Benchmark against the Roth validated positives

uv run thermocas benchmark \
  --scored data/derived/scored_gse322563_native_differential.jsonl \
  --positives data/derived/epic_v2_positives/positives_roth_validated.txt \
  --cohort-name GSE322563-native-validated-V2.5 \
  --score-field p_therapeutic_selectivity --top-k 20 \
  --no-enforce-holdout \
  --output examples/gse322563_native_roth_labels/bench_validated_differential.jsonl

Inspect the result with cat or jq. The roc_auc, precision_at_k, precision_at_k_{min, max}, recall_at_k, recall_at_k_{min, max}, tie_band_size_at_k, and tie_break_policy fields are exactly what PAPER §5 reports. The roc_auc value should match the paper to four decimal places.

Step 8

Annotate the top 20 with biological context

Joins each top-K hit to nearest gene (refGene), CpG-island context, RepeatMasker overlap, and ENCODE DNase-HS cluster breadth. Emits both a TSV (machine-readable) and a Markdown shortlist (collaborator-readable).

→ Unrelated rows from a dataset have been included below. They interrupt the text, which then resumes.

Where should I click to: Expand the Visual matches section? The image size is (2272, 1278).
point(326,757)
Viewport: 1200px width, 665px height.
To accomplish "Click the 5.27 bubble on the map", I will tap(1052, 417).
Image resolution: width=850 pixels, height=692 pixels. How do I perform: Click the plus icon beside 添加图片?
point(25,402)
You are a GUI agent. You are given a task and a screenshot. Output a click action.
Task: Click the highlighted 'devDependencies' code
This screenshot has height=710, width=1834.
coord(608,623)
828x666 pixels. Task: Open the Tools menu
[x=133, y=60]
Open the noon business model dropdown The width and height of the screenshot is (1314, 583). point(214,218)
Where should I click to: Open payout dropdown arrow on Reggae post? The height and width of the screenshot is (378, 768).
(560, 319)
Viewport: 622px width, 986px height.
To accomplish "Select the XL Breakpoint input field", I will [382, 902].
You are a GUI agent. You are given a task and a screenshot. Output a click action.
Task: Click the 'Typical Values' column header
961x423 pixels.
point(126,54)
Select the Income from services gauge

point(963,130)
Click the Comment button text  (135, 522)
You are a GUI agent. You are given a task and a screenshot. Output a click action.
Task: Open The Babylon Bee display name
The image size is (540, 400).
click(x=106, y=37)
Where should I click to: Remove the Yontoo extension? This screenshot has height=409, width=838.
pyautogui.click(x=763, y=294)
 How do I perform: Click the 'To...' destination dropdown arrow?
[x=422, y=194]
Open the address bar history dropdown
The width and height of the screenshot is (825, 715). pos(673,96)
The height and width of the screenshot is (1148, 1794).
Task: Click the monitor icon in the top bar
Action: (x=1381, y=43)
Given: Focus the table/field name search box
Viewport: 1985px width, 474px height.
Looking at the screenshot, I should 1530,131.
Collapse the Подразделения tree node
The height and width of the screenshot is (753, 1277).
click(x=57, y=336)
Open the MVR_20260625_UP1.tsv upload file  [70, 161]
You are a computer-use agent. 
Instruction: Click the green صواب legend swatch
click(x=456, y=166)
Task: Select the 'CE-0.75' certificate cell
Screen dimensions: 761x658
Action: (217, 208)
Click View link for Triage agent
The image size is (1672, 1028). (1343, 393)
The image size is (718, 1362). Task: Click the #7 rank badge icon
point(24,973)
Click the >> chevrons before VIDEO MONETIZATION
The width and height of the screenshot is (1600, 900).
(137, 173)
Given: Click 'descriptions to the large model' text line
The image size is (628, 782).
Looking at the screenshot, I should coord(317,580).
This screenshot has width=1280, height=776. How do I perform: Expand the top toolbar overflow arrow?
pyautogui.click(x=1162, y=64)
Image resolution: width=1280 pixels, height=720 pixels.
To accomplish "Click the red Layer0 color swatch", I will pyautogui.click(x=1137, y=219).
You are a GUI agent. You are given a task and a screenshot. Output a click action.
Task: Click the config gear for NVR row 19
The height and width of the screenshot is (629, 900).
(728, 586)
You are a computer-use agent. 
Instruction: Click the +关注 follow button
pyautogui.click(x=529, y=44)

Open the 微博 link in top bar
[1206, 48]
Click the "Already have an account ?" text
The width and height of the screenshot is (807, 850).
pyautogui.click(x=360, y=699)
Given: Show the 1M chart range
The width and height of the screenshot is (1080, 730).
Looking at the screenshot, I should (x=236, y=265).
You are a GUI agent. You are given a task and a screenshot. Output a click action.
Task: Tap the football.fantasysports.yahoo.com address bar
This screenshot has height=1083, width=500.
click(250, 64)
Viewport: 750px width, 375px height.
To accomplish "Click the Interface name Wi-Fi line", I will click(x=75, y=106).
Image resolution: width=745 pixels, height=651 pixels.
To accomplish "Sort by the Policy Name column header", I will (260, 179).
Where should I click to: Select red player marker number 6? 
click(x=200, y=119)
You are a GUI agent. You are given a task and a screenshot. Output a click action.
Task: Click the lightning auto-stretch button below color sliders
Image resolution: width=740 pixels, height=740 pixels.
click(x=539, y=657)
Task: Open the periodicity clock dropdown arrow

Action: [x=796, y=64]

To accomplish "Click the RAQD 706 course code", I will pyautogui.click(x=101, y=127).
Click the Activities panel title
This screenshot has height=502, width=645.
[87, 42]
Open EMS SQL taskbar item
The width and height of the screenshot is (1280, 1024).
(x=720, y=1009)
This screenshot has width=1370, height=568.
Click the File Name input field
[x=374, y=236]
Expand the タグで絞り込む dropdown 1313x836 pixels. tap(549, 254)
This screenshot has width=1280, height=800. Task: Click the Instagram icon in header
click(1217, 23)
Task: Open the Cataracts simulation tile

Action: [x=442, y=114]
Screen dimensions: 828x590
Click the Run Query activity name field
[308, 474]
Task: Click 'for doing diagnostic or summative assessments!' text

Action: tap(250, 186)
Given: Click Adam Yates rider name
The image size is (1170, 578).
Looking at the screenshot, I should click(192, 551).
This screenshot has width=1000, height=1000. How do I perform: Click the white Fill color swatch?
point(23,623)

uv run python scripts/annotate_top_hits.py \
  --scored data/derived/scored_gse322563_native_differential.jsonl \
  --top-k 20 \
  --rmsk data/raw/ucsc/rmsk.txt.gz \
  --dnase data/raw/ucsc/wgEncodeRegDnaseClusteredV3.txt.gz \
  --positives data/derived/epic_v2_positives/positives_roth_wide.txt \
  --output examples/gse322563_native_roth_labels/top20_annotated_v25.tsv \
  --markdown examples/gse322563_native_roth_labels/top20_annotated_v25.md

The committed Markdown file under examples/gse322563_native_roth_labels/top20_annotated_v25.md should be byte-identical to the one you just produced.

What you have just reproduced

Going further

When something does not match

If a BenchmarkResult value diverges from the paper:

  1. Confirm git rev-parse memo-2026-04-22-bw resolves to the same SHA as the cloned tip.
  2. Run uv run python scripts/verify_manuscript_claims.py. A green run means the bench artifacts and constants the paper cites are intact.
  3. If the verifier is green but your numbers differ, the divergence is almost always either (a) a different --score-field flag, (b) a different positives-list tier, or (c) a stale data/raw/ download. Re-pull from Step 2 and re-run.